▶ _Source data_
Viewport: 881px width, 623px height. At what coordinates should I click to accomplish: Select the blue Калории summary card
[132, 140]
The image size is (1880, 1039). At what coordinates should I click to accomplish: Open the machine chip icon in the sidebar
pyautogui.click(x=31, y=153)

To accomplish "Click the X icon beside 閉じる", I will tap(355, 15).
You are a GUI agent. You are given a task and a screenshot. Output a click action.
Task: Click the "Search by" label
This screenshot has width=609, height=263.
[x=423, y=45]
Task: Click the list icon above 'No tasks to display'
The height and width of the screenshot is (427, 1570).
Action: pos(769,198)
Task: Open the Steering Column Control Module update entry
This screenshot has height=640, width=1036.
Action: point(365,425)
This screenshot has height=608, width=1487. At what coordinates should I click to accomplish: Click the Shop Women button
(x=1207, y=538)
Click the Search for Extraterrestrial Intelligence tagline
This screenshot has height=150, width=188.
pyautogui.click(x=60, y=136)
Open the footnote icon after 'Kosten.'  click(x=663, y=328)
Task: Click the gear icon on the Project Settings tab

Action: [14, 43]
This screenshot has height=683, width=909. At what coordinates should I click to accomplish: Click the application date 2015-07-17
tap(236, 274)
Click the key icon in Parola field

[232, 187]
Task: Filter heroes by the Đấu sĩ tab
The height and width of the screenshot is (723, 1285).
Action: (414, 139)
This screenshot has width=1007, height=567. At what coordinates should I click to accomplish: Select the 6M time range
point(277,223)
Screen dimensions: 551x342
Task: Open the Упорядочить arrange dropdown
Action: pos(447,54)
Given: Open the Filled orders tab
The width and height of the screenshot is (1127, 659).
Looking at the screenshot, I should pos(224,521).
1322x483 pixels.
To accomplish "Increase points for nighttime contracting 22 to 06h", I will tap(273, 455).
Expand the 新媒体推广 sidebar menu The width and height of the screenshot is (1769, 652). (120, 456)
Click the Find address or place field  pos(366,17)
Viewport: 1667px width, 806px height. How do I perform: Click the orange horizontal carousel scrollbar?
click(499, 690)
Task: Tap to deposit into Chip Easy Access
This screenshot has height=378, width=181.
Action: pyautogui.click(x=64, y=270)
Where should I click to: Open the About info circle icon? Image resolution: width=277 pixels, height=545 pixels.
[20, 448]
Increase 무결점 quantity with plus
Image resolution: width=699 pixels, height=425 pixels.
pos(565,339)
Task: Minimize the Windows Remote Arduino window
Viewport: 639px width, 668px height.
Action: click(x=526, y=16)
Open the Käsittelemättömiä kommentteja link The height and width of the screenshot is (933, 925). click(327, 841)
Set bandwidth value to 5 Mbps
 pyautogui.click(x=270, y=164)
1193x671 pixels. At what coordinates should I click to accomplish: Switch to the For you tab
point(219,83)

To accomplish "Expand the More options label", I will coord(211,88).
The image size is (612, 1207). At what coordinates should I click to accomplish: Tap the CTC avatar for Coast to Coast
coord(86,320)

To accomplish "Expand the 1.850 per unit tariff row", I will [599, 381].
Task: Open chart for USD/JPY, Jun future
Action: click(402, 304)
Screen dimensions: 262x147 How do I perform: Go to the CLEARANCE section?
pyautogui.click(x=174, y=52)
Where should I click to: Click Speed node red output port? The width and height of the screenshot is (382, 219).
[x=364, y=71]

▶ _About this task_
Filter the listing above by the word "Search"; copy each line that passes.

▶ _Answer to the problem_
Task: Click the "Search by" label
Click the Search for Extraterrestrial Intelligence tagline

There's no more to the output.